Another useful identity,sin t = 2v/(1+v²)

[MercuryRising]

a) find the area bounded by the polar curves r=3sinx, r=1+sinx

first i find the points of intersection, x=pi/6, and x=5pi/6
so to find the area i set up the integral
A= 1/2 integral from pi/6 to 5pi/6 [(3sinx)^2 - (1+sinx)^2]dx

using trig identities, it simplifies to

1/2 the integral from pi/6 to 5pi/6 [3 -4cos2x - 2sinx] dx

integrate and i get 1/2[3x - 2sin2x + 2cosx] from pi/6 to 5pi/6

which the sqrt 3's cancel out so i get (1/2)[ 5pi/2 - pi/2 ] = pi

i think this is correct but my answer is not on any of the answer choices
can someone please check what i did wrong?

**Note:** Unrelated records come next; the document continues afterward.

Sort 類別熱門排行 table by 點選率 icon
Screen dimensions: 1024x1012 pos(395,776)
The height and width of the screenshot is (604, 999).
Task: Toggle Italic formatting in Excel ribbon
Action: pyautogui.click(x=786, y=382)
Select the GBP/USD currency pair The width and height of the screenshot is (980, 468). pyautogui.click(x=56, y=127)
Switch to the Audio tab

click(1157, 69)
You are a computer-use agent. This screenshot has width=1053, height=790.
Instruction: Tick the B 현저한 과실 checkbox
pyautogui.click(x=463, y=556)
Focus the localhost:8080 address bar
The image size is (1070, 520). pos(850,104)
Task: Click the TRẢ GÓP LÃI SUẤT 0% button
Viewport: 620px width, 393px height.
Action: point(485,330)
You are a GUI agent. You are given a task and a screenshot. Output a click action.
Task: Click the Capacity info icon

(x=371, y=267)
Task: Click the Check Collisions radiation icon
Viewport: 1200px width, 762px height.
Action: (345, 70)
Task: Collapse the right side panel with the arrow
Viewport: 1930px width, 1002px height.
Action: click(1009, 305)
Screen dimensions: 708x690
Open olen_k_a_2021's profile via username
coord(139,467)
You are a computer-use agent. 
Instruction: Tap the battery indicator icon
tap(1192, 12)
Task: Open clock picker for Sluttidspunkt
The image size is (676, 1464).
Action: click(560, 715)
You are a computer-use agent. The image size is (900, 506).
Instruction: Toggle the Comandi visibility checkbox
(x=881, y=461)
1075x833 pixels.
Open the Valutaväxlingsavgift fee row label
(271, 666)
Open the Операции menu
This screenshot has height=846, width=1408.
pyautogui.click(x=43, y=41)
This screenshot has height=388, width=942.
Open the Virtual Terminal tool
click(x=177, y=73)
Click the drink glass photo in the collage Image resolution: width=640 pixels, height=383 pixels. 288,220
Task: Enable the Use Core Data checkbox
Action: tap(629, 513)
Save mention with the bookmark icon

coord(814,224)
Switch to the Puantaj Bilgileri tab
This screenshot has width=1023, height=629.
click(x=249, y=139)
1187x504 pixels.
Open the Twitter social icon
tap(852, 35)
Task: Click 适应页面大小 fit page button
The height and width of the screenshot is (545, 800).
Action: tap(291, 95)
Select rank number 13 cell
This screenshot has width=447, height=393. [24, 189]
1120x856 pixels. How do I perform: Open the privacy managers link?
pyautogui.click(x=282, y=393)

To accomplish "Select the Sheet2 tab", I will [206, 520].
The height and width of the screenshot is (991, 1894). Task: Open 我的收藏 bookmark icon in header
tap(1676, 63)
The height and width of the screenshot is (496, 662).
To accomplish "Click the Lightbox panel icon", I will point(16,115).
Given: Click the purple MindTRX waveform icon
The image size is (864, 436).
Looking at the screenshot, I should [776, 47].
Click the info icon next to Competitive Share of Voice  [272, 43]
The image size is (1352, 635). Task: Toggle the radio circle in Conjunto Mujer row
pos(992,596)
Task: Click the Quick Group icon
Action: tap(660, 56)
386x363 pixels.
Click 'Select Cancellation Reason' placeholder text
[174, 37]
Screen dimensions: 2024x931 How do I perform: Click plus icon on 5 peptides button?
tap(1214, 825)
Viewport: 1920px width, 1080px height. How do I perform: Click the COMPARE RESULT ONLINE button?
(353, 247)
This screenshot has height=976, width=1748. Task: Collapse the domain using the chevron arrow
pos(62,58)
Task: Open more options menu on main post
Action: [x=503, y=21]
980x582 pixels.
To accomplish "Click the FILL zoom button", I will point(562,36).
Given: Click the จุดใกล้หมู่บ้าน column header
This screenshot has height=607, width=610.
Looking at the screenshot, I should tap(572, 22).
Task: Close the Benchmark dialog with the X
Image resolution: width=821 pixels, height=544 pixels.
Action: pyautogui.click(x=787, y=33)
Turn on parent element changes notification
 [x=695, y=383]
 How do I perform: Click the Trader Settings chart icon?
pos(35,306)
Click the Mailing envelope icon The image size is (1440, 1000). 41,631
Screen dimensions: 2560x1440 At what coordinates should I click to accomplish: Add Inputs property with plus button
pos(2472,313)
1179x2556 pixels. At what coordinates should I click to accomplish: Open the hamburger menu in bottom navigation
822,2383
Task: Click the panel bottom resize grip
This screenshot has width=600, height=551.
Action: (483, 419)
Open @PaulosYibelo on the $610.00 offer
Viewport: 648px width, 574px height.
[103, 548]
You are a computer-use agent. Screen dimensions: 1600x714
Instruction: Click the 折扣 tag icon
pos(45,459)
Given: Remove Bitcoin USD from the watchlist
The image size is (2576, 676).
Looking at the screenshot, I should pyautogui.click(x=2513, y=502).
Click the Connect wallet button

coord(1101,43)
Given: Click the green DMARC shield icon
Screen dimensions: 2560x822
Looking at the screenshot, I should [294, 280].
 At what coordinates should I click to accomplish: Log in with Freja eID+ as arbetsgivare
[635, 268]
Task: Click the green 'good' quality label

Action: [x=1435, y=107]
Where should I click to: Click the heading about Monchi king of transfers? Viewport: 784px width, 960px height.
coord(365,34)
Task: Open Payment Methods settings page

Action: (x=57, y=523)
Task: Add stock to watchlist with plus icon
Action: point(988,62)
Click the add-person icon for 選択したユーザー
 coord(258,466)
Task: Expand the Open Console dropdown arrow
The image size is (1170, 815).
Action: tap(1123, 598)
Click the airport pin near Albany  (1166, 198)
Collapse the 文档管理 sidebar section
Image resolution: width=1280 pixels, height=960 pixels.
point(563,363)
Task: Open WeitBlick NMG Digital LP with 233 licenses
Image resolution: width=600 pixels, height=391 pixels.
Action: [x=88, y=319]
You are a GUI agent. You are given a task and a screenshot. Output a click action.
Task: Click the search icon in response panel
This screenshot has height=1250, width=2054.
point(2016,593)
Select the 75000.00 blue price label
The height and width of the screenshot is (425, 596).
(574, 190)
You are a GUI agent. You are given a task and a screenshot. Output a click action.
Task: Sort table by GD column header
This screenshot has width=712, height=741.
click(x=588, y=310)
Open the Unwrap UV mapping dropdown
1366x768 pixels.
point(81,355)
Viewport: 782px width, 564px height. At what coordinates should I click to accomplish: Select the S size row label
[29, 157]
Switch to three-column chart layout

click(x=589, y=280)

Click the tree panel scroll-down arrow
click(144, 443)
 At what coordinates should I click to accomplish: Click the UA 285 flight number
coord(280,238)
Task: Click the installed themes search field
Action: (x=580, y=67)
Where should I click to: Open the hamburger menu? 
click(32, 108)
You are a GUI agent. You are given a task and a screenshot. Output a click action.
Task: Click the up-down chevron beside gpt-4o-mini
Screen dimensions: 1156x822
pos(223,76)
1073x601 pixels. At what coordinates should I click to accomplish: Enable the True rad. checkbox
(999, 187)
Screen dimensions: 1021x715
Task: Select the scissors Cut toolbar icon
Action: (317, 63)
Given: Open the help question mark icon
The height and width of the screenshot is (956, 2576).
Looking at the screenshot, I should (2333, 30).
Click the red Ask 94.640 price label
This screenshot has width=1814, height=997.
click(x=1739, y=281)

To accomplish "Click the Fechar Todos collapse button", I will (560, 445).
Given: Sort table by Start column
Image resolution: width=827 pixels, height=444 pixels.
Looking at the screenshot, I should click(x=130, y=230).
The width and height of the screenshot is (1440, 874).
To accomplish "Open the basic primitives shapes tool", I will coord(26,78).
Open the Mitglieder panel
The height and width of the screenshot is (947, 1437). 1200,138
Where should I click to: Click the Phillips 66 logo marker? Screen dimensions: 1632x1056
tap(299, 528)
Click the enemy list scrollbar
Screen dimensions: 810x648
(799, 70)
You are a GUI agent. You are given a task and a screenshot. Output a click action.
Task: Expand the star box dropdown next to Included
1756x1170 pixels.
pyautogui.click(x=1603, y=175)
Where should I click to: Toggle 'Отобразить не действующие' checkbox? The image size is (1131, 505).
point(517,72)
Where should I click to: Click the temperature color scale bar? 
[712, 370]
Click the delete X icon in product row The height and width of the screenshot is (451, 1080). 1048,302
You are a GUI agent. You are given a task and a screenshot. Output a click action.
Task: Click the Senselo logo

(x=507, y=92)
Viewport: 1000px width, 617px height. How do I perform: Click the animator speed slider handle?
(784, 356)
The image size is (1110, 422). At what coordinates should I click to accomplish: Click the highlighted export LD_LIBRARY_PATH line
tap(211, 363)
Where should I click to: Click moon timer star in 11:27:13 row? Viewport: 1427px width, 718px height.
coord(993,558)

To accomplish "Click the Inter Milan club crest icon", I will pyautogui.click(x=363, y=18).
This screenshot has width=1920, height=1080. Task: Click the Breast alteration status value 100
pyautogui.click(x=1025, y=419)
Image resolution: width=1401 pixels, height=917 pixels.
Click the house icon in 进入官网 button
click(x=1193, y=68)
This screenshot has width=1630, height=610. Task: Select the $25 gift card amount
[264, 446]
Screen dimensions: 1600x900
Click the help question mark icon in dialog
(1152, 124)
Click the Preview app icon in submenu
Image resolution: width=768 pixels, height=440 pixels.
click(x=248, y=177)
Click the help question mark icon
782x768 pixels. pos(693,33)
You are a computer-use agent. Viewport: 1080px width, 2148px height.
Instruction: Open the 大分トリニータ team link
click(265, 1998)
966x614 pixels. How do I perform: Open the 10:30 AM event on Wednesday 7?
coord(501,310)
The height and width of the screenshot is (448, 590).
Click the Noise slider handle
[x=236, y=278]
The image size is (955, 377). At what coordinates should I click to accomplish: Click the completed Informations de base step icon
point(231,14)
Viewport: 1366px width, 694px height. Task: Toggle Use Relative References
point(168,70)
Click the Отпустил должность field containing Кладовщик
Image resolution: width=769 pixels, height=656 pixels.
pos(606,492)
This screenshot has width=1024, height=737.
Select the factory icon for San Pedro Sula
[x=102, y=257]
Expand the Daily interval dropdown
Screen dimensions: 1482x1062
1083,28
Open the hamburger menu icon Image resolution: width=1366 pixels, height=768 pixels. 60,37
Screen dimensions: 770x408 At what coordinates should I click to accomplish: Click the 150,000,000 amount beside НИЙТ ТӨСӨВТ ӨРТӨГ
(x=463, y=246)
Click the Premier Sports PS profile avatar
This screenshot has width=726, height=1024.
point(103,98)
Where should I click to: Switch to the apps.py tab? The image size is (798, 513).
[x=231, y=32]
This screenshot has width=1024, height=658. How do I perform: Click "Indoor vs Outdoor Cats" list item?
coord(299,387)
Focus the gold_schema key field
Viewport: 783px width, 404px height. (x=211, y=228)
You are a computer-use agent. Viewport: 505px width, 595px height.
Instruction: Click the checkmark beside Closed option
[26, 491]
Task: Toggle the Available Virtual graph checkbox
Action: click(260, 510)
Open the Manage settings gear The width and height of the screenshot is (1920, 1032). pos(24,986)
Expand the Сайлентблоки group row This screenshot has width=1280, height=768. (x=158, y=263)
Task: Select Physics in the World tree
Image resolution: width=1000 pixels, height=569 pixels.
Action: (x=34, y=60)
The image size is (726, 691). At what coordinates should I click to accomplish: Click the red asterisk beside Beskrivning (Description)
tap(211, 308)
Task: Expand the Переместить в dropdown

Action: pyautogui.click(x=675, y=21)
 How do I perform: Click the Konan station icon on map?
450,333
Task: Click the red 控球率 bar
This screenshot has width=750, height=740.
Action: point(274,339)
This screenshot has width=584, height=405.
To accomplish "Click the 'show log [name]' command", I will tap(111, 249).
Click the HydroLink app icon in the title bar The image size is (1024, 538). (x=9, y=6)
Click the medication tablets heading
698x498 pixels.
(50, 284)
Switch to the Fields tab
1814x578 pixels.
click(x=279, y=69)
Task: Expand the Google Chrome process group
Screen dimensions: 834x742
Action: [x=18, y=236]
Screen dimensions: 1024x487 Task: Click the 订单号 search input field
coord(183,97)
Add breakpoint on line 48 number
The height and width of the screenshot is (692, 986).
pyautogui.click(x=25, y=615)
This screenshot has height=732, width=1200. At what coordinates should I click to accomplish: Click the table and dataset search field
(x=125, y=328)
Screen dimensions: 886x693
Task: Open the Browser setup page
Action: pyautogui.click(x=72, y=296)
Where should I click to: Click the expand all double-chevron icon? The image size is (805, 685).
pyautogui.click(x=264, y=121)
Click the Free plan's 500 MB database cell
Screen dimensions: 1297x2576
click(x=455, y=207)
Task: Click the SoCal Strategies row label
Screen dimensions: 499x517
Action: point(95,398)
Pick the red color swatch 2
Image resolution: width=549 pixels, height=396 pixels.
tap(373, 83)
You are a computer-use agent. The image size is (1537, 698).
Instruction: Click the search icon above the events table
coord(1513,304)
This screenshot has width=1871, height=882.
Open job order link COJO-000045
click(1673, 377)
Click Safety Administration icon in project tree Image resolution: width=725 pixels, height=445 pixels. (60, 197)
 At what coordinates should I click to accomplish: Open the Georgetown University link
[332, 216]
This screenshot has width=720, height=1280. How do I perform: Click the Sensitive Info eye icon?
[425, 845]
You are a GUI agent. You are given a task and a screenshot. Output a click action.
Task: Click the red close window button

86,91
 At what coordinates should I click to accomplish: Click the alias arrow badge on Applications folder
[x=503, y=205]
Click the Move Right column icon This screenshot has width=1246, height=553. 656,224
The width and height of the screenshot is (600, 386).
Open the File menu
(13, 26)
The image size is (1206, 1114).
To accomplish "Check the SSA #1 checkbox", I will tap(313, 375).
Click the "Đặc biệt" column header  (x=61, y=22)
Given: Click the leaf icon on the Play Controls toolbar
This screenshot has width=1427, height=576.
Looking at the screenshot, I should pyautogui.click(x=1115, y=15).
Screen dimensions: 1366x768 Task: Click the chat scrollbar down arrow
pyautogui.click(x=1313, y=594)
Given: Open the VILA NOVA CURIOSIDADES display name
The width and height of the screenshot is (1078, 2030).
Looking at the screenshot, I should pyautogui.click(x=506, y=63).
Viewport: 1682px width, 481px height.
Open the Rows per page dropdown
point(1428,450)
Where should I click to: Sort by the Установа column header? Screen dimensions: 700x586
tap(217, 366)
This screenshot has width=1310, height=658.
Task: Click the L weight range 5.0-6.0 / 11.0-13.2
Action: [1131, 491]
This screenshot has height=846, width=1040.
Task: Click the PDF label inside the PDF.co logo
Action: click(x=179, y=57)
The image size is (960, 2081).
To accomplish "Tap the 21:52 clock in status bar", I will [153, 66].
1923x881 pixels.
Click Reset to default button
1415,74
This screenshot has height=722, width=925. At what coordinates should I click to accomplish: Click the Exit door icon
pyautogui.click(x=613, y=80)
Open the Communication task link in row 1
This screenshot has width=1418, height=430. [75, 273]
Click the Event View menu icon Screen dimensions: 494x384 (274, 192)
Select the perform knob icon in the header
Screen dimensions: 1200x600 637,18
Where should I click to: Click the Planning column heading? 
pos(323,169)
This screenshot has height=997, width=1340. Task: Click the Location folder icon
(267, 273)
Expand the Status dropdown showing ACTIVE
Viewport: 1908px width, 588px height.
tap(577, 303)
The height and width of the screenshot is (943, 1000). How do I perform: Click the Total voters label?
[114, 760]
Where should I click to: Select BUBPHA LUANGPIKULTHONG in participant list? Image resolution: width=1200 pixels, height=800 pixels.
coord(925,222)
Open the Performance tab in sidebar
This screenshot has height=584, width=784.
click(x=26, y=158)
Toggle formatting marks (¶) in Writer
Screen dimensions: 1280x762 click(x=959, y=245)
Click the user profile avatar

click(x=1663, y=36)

b) find the length of the curve from t=0 to t=2pi given the curve has parametric equation
x= t- sint
y= 1 - cost

since the arc length ds is integral of sqrt[ (dx/dt)^2 + (dy/dt)^2]

dx/dt = 1 - cost
dy/dx = sint

thus ds = integral from 0 to 2 pi sqrt[(1-cost)^2 + (sint)^2]

which simplifies to integral from 0 to 2pi sqrt[ 2-2cost]
i couldn't integrate sqrt[ 2-2cost], or did i do something wrong in the steps prior to integration?

thanks

 

[Fermat]

a) I don't see anything wrong with your working or result. I get the same.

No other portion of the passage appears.